The reason you gain boost with a cut out is because you are decreasing backpressure behind the turbo, allowing the turbine to get a higher expansion ratio.”
the garret link really just shows bigger ar = more top end power at the expense of spool rate , which is what everyone would expect . They don't mention whether boost went up or down from just the swap and I'm guessing they did what they had to get it the same.

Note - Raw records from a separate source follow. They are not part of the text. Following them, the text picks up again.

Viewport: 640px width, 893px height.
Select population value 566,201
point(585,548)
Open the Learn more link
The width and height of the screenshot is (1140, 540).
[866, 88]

I'll try to make this short , about 40 years ago in trade school the subject was Detroit diesel tune up procedure with a drawing of a 2 cycle dd with turbo and blower (think 6-71) so I ask the instructor -do they use a different camshaft in the turbo engines to close the exhaust valves earlier to stop the boost from going straight out the exhaust. He said - don't know and nobody ever asked that before LOL. He checked with some people and no ,Same cam. So I figured it out , the only reason those engines can build boost is by having exhaust back pressure. Anyways how does this apply to our stuff ? Lower back pressure means less exhaust left in the CC and more room for charge air which means less restriction to flow on the intake which would lower boost pressure ( not power or flow ) mostly trying to explain how kfx got lower boost after the swap . Like I said earlier, there's a lot a variables at work here , from valve events to intake / intercooler restrictions and where on the compressor map you end up when you increase flow , how much power/torque/rpm the turbine is able to produce with a different housing. Most of this over my head for sure , that's why I just try to use what others have had good results with lol and this housing swap is something I'm considering but someone has else to prove it's worth while LOL. This is my understanding of the whole thing, keep the great info coming !!